DOCUMENT PASSAGE below:

Move aside, cute kitties, angry birds, and other viral video hits. A new NASA contest could turn science into the next YouTube sensation.
The Student Space Lab Challenge, the competition announced Monday by NASA, YouTube, computer manufacturer Lenovo, and other partners, offers students from 14 to 18 years of age a chance to pitch experiments for the International Space Station as it orbits 250 miles above earth. Unlike most science contests, individuals or teams don’t have to perform their zero-gravity experiments. They just have to make the most persuasive case for their ideas in a two-minute video. (YouTube popularity will count for one-quarter of an entry’s final score, with judging by a panel of experts that includes cosmologist Stephen Hawking.)
The two winning entries will be built and flown to the International Space Station, where astronauts will carry out the experiments, with the demonstration broadcast to classrooms via YouTube.
“The headline idea was, ‘let’s create the world’s largest, coolest classroom in space,’ ” Zahaan Bharmal, director of European marketing for Google, YouTube’s parent company, told the New York Times.
These will not be the first student experiments conducted in space. Earlier this year, 27 student experiments (out of more than 1,000 submitted) flew on the last two Space Shuttle flights. One, from seventh graders in Portland, Ore., tested the growth of protein crystals in microgravity. Students in 12 school districts around the country are writing proposals for experiments to fly to the space shuttle next spring in a program run by the National Center for Earth and Space Science Education in Maryland.
For the YouTube contest, NASA has signed up Space Adventures, a Vienna, Va., company best known for arranging trips to the International Space Station for space tourists, to prepare the winning experiments for flight.
See the YouTube teaser:
The contest deadline is December 7. Entries will be whittled to 60 finalists in three geographical regions, with Google flying the regional winners to a ceremony in Washington, D.C. next March. The two grand prize winners can choose either a trip to Japan to see the launching of their experiments or, for those over 18, a trip to Russia for a week of cosmonaut training.

End of DOCUMENT PASSAGE.
SUPPLIED MATERIAL below:

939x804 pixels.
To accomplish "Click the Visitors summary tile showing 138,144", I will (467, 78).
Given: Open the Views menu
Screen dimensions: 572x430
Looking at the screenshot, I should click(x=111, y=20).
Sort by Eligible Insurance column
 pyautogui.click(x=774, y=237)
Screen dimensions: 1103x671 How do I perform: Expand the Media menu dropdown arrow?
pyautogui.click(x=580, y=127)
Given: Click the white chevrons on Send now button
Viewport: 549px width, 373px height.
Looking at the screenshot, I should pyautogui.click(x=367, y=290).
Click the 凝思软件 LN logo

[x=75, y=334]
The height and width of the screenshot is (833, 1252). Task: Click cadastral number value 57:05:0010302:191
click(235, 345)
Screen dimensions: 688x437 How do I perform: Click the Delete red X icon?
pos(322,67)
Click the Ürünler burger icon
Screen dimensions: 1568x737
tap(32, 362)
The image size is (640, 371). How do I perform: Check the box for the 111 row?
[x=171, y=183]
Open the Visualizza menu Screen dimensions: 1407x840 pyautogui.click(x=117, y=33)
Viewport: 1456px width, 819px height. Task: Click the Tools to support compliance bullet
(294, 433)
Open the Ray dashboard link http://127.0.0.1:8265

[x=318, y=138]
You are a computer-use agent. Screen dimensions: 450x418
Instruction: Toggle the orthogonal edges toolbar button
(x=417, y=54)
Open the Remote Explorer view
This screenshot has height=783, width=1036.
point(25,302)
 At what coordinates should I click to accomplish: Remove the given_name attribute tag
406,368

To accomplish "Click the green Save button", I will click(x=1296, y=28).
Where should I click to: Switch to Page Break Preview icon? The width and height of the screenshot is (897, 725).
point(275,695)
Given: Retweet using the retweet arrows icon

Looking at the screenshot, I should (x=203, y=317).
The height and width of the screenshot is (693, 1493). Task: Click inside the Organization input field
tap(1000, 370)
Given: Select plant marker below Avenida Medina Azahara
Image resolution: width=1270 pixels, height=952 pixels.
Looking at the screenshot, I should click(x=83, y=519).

End of SUPPLIED MATERIAL.

In the article on the Student Space Lab Challenge, what share of an entry's final score comes from YouTube popularity?

One-quarter.